お寺の中に神社の社殿がある全国でも珍しい寺院

成田山青龍寺は、明治時代に千葉県成田市の大本山成田山新勝寺から不動明王を勧請し「因幡の成田山」として知られるようになりました。もともとは710年に行基によって開かれた花喜山浄光寺というお寺で、八頭町中山の山頂付近にありました。現在の青龍寺はその歴史を引き継ぎながらも独自の魅力を持っています。

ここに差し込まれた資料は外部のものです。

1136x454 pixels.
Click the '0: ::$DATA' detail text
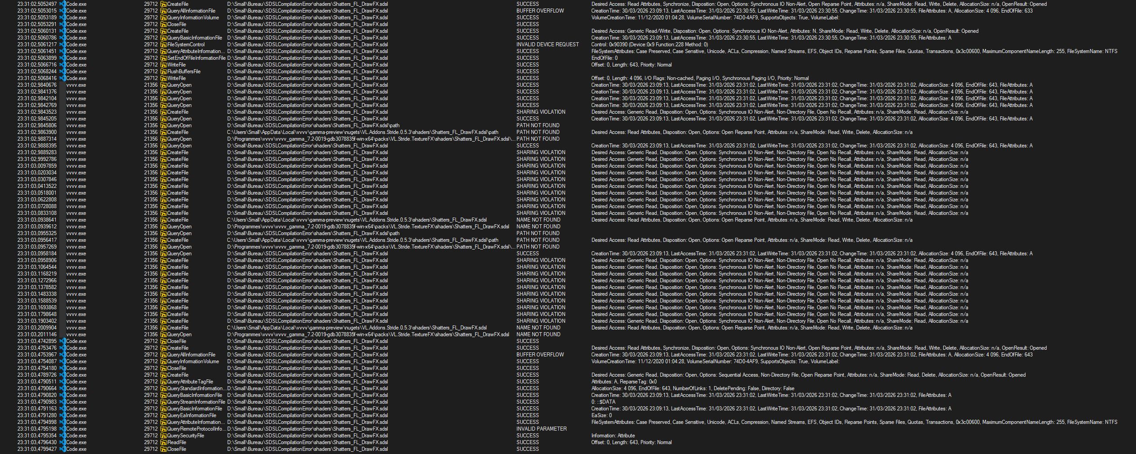click(x=603, y=402)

青龍寺の宝物殿には、開山当時の三体の仏像が納められており、年に三回(1月1日~3日、2月3日、10月8日)公開されます。また、毎年2月3日に行われる節分会では、護摩法要や福豆まき、三角くじ引きなどが行われ、多くの参拝者が集まります。特に福豆まきは昼間と夜間の二度行われ、暗闇の中での豆まきは特別な楽しさがあり大人気です。

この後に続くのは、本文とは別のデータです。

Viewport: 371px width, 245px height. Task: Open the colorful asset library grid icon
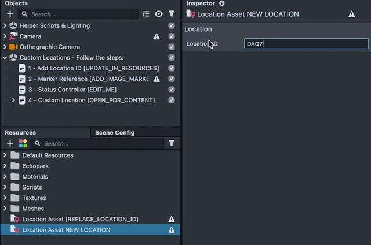click(23, 143)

青龍寺は、真言宗のお寺でありながら神社の要素も取り入れている点が特徴的で、本堂内には八頭町福本の白兎神社の社殿が移築されています。この社殿には「波うさぎ」と呼ばれる波とうさぎの精巧な彫刻が施されており、まるでうさぎが今にも飛び出してきそうな躍動感があります。このうさぎは、かつて浄光寺(青龍寺の前身)のあった中山に天照大神が降臨し、その案内役を務めたとされる伝説のうさぎです。